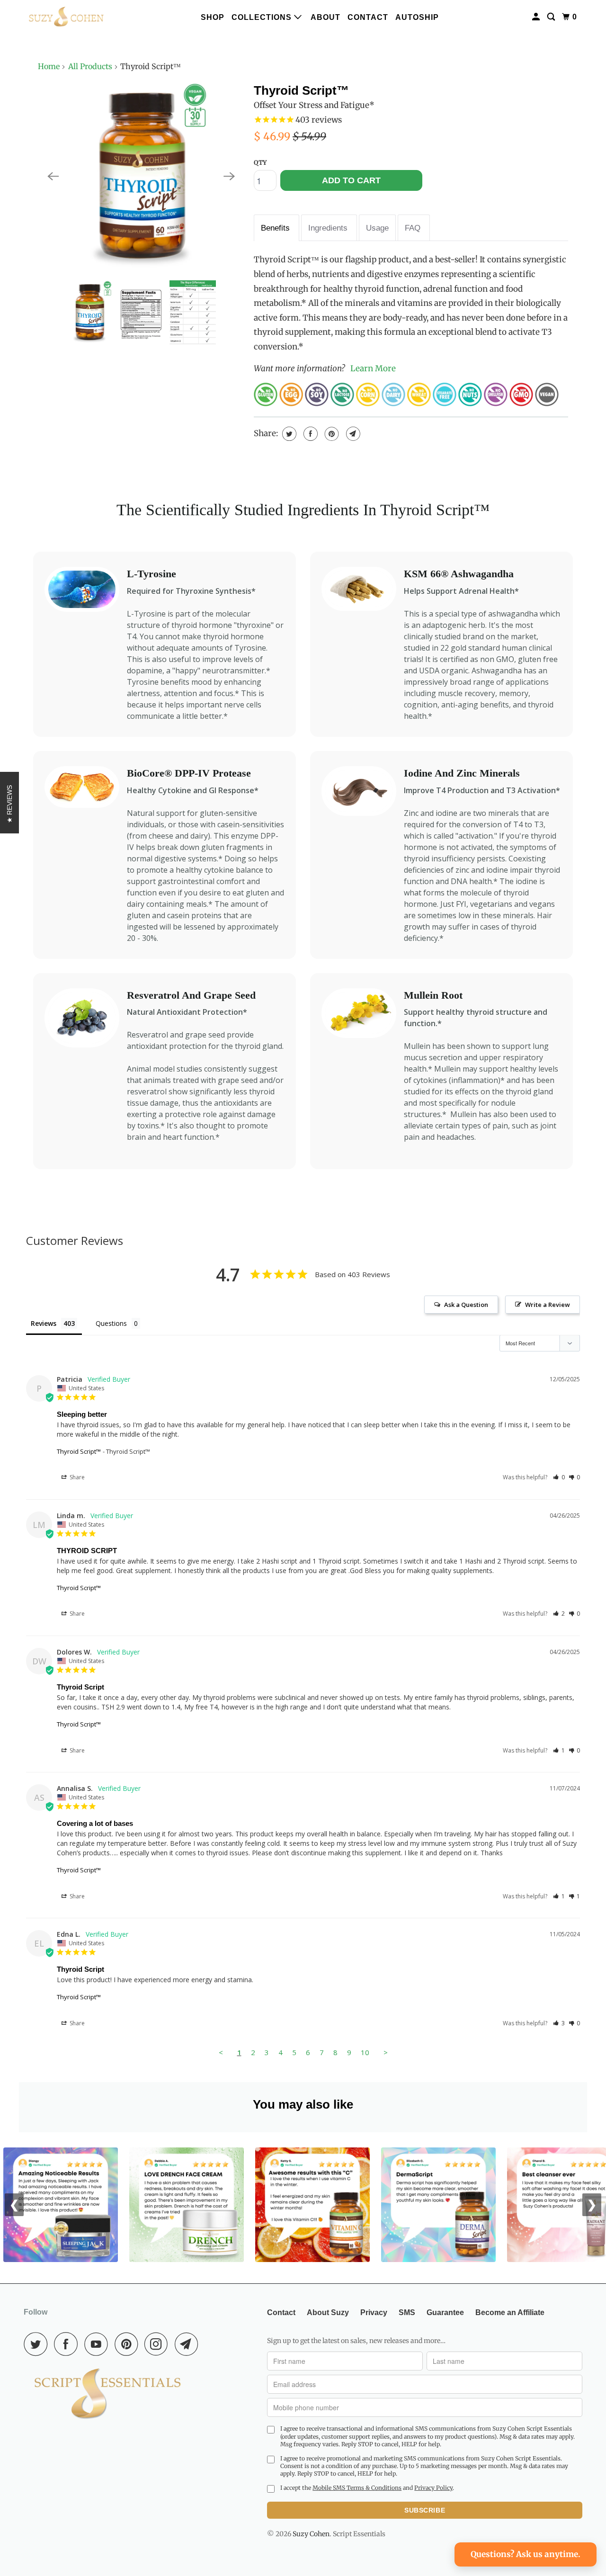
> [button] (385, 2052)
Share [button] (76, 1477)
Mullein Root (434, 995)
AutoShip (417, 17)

_ _ _ _ _

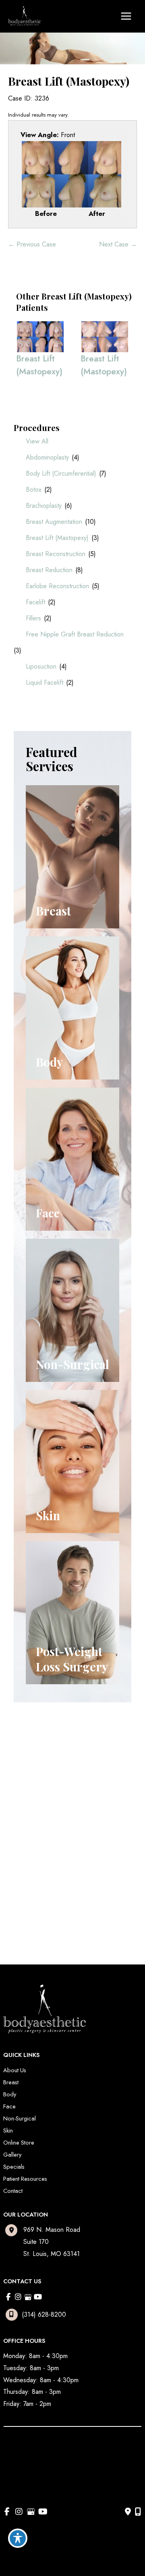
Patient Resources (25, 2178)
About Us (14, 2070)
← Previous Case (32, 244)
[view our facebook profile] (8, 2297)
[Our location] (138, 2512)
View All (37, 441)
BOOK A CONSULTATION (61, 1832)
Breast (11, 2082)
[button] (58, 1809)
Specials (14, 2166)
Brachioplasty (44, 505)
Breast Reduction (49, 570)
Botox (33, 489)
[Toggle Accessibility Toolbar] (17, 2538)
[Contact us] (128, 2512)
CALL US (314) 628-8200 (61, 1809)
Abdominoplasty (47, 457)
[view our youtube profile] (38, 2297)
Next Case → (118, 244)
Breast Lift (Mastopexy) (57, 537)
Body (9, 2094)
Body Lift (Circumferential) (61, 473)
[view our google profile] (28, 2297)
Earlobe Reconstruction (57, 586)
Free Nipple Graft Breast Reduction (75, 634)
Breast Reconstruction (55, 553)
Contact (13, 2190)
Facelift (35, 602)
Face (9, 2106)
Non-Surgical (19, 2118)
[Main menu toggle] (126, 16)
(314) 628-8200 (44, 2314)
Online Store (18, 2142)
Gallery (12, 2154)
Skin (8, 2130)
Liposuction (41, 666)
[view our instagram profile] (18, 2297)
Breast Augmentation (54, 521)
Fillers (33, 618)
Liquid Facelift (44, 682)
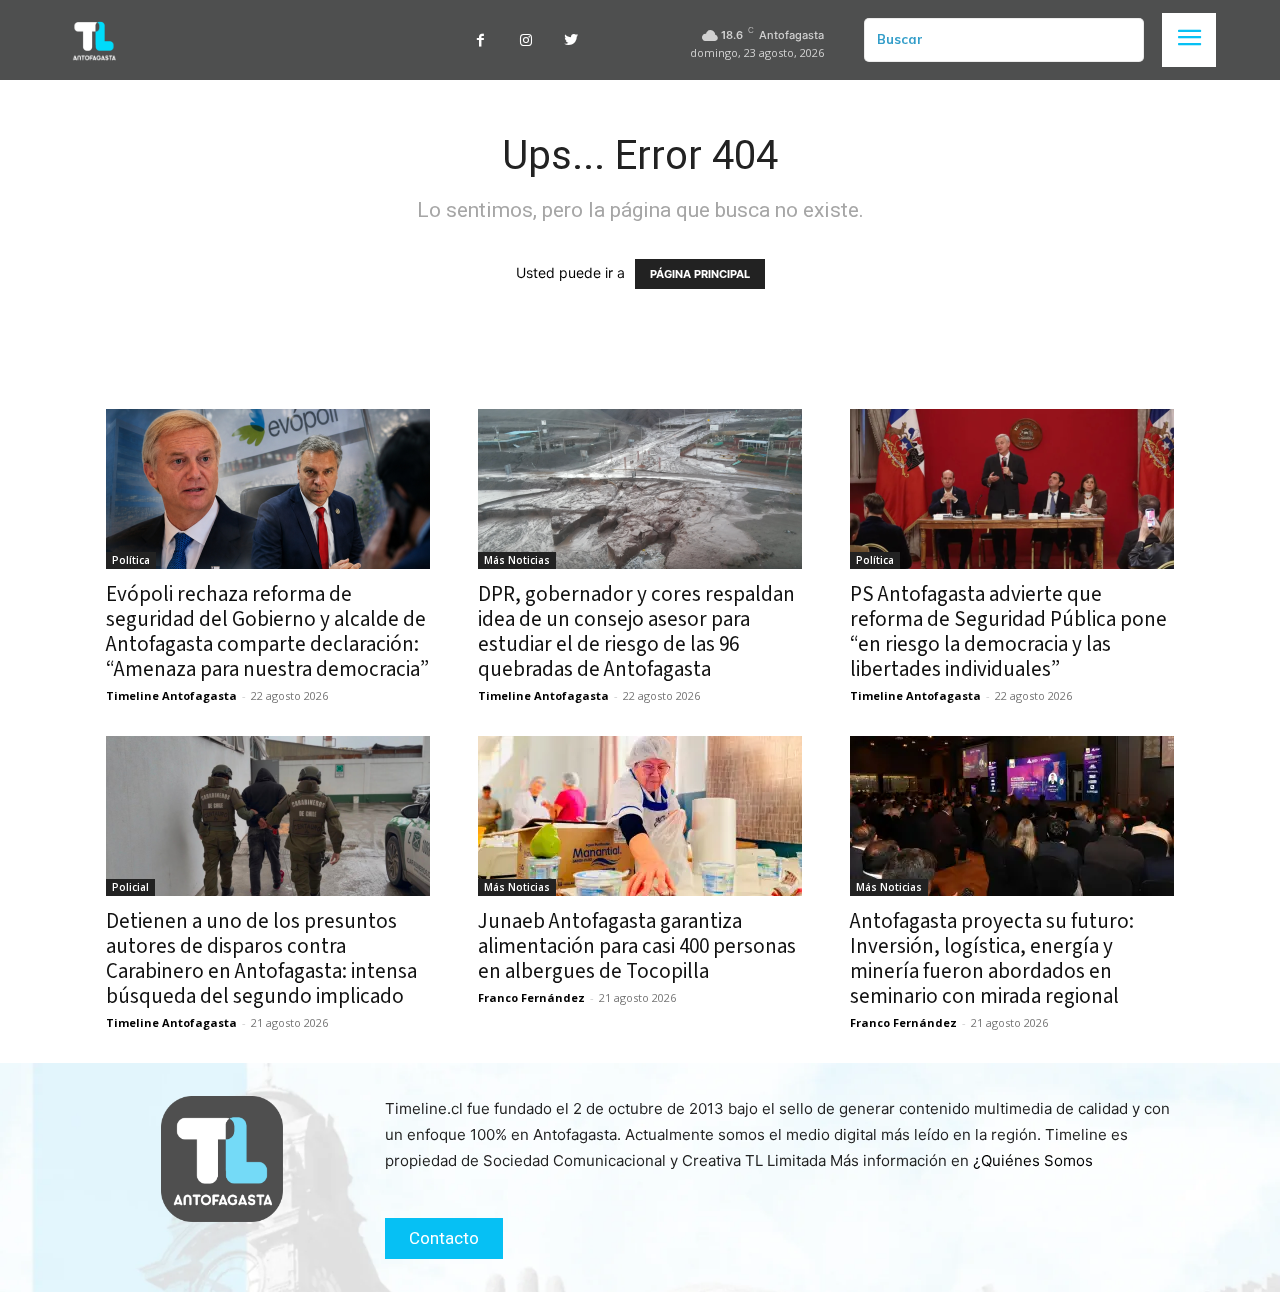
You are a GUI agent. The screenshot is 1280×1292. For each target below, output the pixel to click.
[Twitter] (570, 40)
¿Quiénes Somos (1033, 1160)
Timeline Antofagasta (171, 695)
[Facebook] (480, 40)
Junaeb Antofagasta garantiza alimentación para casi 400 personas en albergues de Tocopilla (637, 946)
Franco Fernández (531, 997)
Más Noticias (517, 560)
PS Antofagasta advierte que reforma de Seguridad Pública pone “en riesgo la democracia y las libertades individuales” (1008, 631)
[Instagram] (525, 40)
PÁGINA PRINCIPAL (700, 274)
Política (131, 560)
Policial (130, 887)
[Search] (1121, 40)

_ _ _ _ _

## REQUIREMENT
From the material above, copy every line where the word "Reduction" is found.

## SOLVED EXERCISE
Breast Reduction (49, 570)
Free Nipple Graft Breast Reduction (75, 634)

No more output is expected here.